STORED DATA:
────────
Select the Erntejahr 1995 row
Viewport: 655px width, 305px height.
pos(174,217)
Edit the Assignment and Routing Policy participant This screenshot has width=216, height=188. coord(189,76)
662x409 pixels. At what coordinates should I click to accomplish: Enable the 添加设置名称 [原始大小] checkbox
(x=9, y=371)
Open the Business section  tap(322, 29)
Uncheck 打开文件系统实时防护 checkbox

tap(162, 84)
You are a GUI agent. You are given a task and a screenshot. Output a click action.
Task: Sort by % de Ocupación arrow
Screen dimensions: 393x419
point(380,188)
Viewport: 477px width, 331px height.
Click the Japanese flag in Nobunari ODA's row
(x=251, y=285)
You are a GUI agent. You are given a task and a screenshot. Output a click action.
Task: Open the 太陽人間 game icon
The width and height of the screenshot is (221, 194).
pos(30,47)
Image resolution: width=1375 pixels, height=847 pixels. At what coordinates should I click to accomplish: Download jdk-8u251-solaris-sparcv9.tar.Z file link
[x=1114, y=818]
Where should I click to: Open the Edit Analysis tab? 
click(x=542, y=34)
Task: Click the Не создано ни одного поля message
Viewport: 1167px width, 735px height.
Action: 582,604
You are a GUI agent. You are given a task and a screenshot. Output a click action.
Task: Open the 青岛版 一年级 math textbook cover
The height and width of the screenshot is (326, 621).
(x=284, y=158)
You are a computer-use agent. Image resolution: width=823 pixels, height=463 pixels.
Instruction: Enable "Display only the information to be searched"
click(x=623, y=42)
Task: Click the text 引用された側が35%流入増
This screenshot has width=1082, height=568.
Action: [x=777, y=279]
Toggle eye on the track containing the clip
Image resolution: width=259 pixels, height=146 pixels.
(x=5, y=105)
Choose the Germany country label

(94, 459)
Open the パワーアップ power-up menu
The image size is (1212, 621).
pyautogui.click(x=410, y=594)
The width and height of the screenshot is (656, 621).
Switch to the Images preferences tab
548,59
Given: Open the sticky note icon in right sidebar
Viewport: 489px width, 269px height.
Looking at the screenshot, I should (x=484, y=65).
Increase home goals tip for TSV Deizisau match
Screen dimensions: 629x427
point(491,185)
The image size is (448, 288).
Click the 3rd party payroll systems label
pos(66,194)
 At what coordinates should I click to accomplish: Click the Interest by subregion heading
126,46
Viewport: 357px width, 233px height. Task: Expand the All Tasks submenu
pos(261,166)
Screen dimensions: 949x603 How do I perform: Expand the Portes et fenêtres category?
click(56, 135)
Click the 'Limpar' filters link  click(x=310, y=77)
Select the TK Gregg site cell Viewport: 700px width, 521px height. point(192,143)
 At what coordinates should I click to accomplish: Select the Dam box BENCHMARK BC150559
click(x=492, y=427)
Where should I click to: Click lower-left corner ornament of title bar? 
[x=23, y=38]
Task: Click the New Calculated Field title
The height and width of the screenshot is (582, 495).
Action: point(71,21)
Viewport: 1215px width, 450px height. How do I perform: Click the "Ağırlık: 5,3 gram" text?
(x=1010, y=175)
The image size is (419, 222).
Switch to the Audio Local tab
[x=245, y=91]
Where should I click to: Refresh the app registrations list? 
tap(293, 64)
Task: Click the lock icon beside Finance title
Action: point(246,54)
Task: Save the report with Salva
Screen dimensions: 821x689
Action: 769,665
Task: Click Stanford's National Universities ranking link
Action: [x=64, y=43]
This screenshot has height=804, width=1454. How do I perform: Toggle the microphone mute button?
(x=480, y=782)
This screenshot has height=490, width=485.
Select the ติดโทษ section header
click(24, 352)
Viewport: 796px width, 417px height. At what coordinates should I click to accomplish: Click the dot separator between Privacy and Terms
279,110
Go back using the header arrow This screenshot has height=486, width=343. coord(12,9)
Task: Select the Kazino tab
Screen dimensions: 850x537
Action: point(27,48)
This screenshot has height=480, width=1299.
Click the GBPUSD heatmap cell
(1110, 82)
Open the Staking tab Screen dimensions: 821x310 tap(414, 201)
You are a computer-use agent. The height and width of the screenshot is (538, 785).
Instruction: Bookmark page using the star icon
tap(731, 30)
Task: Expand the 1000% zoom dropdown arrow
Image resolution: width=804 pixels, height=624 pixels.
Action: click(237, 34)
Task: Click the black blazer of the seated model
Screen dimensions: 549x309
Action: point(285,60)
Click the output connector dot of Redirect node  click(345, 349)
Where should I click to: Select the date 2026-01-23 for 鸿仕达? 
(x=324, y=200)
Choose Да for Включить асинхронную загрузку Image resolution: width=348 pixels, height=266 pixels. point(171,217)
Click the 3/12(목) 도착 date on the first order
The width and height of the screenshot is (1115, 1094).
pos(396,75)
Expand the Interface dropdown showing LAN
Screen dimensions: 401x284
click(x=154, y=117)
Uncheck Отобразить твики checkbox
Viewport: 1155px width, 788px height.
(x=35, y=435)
────────
EXERCISE DESCRIPTION: Please tally how many lines in the listing above contain the word "computer", and answer with the figure alone.

OUTPUT OF THE TASK: 2